Daphne Odjig au Musée des civilisations - La «grand-mère de Picasso» présente 40 ans de gravures
À 88 ans, Daphne Odjig est en quelque sorte la grand-mère des artistes autochtones canadiens. Le regretté Norval Morrisseau lui avait même donné le surnom de «grand-mère de Picasso», sans doute en référence à celui de «Picasso du Nord» qu'il s'était lui-même attribué. Connue surtout pour ses peintures, Odjig a aussi produit plusieurs gravures.

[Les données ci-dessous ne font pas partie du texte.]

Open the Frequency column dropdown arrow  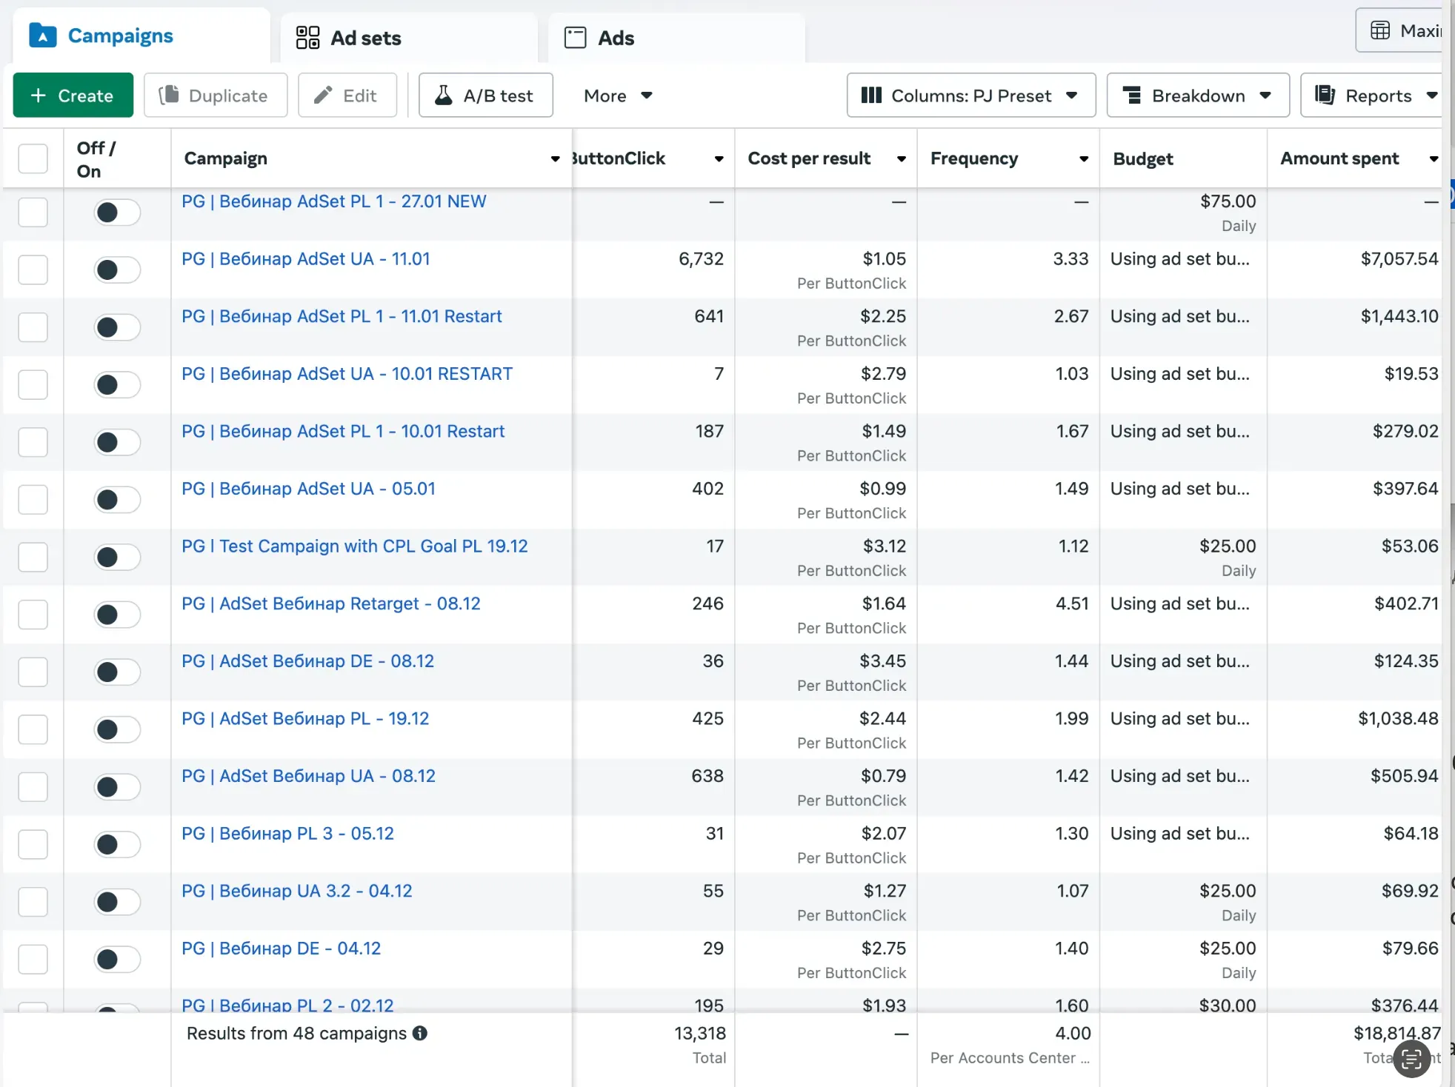[1083, 158]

Son parcours dans ce domaine est illustré dans l'exposition Daphne Odjig - Quatre décennies de gravures que présente le Musée canadien des civilisations.

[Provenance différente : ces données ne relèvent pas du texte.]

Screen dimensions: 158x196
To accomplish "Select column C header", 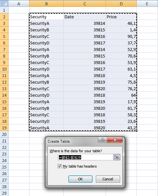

Les premières gravures d'Odjig datent du début des années 1970. Elle avait croqué à la plume des images des Cris de Chemahawin, qui devaient être relocalisés à cause du barrage de Grand Rapids. «Je voulais raconter l'histoire de ces gens, donc j'ai fait ces croquis, et tout le monde les a adorés, alors j'ai décidé d'en autoriser la reproduction en quantité illimitée. Les gens du milieu des arts m'ont dit que je ne devrais pas faire cela, que ça dévaluait mon travail et que ma carrière serait ruinée. Mais je m'en foutais totalement! Pour moi, ce qui comptait c'était de pouvoir témoigner de l'existence de ces gens et de ce qui leur arrivait...»À la suite de cette expérience, Daphne Odjig et son mari ont fondé l'Odjig Indian Prints of Canada, vouée à la reproduction d'oeuvres d'artistes autochtones. Parmi les artistes de leur catalogue figurent Norval Morrisseau, Jackson Beardy, Carl Ray et Eddy Cobiness, avec lesquels Odjig allait plus tard fonder «Le Groupe des Sept indien», dont l'objectif était de modifier la manière dont les artistes autochtones étaient perçus au Canada.

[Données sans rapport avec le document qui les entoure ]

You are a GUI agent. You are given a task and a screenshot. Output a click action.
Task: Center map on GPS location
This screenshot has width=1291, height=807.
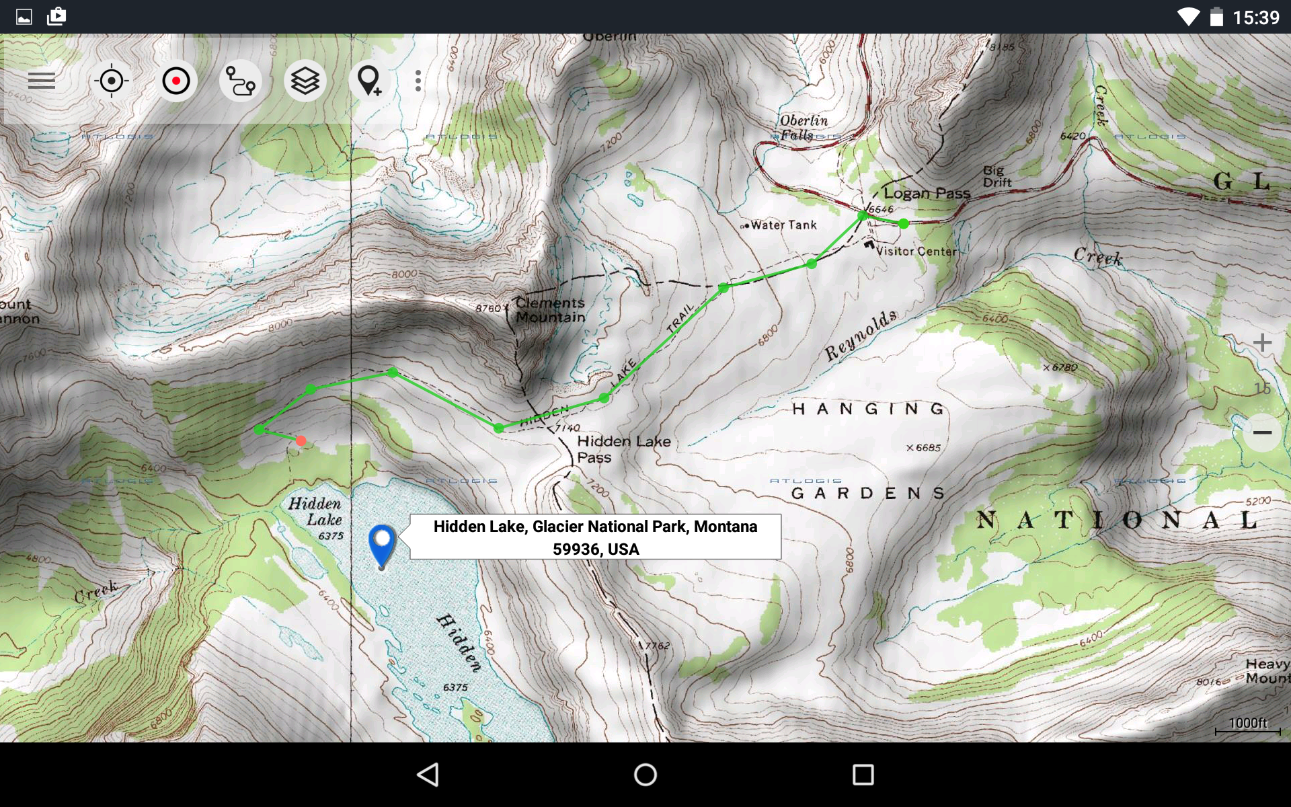coord(112,81)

Sa première gravure professionnelle, exécutée par un atelier de Winnipeg, est La tête qui roule (Rolling Head, 1971). Au fil des ans, Odjig a expérimenté diverses techniques et créé plusieurs séries de gravures dont l'une, Les Contes du fumoir (Tales from the Smokehouse, 1973), était destinée à illustrer un recueil de récits érotiques publiés par le Dr Herbert Schwarz. En 1975, elle s'est même rendue à Jérusalem, à l'invitation de la compagnie aérienne El Al, et s'est inspirée de son séjour dans «la ville trois fois sainte» pour créer des gravures aux couleurs éclatantes.
Durant toute sa vie, Daphne Odjig ne s'est jamais pliée aux modes et aux courants artistiques qu'elle a traversés. «La vie est un cercle, la nature est pleine de cercles... Moi, si vous me donnez un crayon, je vais dessiner une courbe, et cette courbe va probablement devenir une femme. Je ne peux pas l'expliquer... C'est comme ça!»
- L'exposition Daphne Odjig - Quatre décennies de gravures se poursuit au Musée des civilisations jusqu'au 20 avril 2008.